¹¹ Der Fall der achtjährigen Narin, die am 21. August in Çûlî (tr. Tavşantepe) verschwand und 19 Tage später in einem Sack in einem kleinen Fluss nahe ihres Zuhauses gefunden wurde, erschütterte das ganze Land. Die Obduktion ergab, dass sie am Tag ihres Verschwindens erstickt wurde, wobei sowohl Druck auf ihren Hals als auch das Verschließen von Mund und Nase zur Todesursache führten. Eine eindeutige Klärung, ob Narin auch Opfer sexueller Gewalt wurde, war aufgrund des schlechten Zustands ihres Körpers nicht möglich.

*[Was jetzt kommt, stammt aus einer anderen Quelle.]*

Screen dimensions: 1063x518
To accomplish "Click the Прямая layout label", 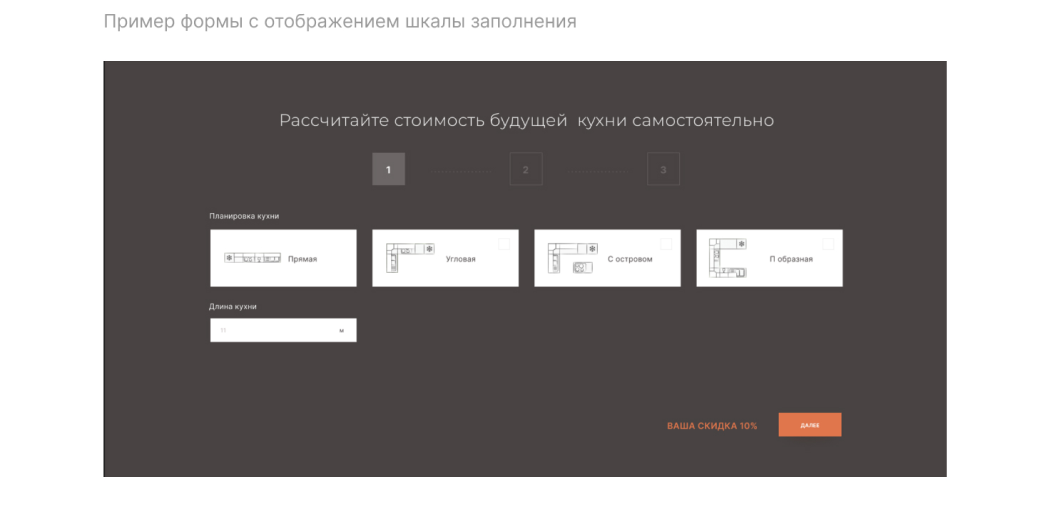I will point(302,259).
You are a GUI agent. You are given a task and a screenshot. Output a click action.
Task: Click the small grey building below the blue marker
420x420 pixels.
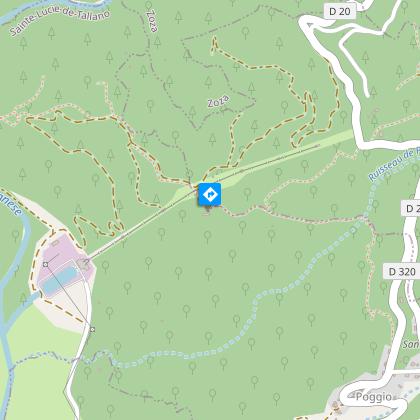tap(207, 210)
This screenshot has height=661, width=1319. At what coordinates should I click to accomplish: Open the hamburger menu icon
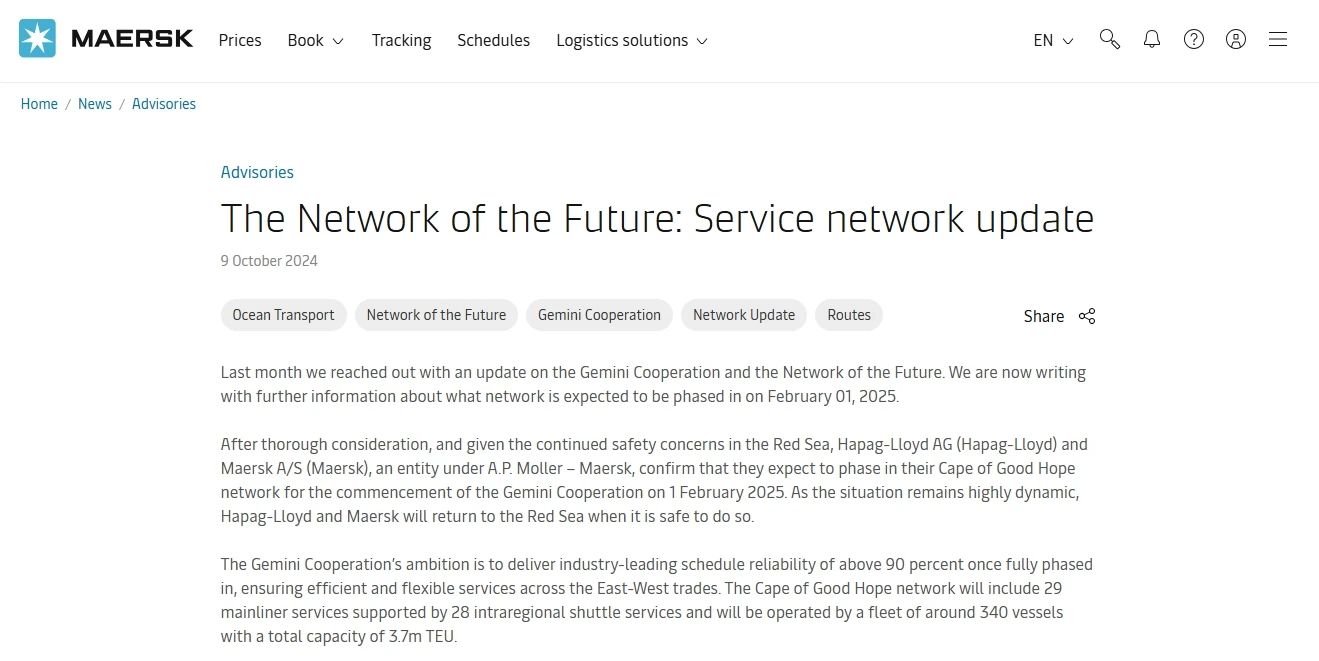[x=1278, y=39]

¹² Mele Guranî (auch Molla Gurani) war ein Mufassir (Koranexeget) und osmanischer Administrator kurdischer Herkunft im 15. Jahrhundert. Nach dem Tod von Murad II. wurde er unter Mehmed II. zum obersten Richter des Osmanischen Reiches ernannt. Er war Teil von Mehmeds Rat während der Eroberung Konstantinopels und verfasste einen Bericht über diese. Im Jahr 1480 wurde er Mufti von Istanbul (Scheich al-Islam) und blieb bis zu seinem Tod im Jahr 1488 in dieser Position.

¹³ Tughrul-Beg, auch Toghril (* um 990; † 4. September 1063 in Tadschrisch bei Rey) war der erste Sultan der Seldschuken.

¹⁴ Hier ist Abdullah Öcalans fünfbändiges „Manifest der demokratischen Zivilisation“ gemeint. Band I-IV erschienen im Unrast-Verlag.